Letter-winged kite Letter-winged kite - ImagesGram

Letter-winged kite

The letter-winged kite (Elanus scriptus) is a small, rare bird of prey that is found only in Australia. Measuring around 35 cm (14 in) in length with a wingspan of 84–100 cm (33–39 in), the adult has predominantly pale grey and white plumage and prominent black rings around its red eyes. It gains its name from a distinctive black "M" or "W" shape on the underwing, seen when in flight. This marking distinguishes it from the otherwise similar black-shouldered kite. The species begins breeding rapidly in response to rodent outbreaks, with pairs nesting in loose colonies of up to 50 birds each. Three to four eggs are laid and incubated for around 30 days, though the eggs may be abandoned if the food source disappears. Chicks are fledged within five weeks of hatching. Roosting in well-foliaged trees during the day, the letter-winged kite hunts for rodents mostly at night, hovering in midair above grasslands and fields.

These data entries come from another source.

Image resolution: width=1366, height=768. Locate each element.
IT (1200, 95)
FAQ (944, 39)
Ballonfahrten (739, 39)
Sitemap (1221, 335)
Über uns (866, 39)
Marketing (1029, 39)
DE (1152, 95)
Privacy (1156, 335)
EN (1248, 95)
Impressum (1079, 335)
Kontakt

The letter-winged kite is generally silent when alone but often noisy when breeding or roosting communally at night, beginning to call at the rising of the moon. Its calls have been described as chicken-like chirping or a repeated loud kacking, and at times resemble those of the barn owl or black-shouldered kite. A rasping call, or scrape, composed of six or seven half-second long notes is the main contact call between a pair. It is often used by the female in answer to a whistle by her mate, when a bird alights at the nest, or—loudly—in response to an intruder. The male can utter a loud whistle in flight, which can serve as an alarm call. Mated pairs chatter to one another at night in the colony.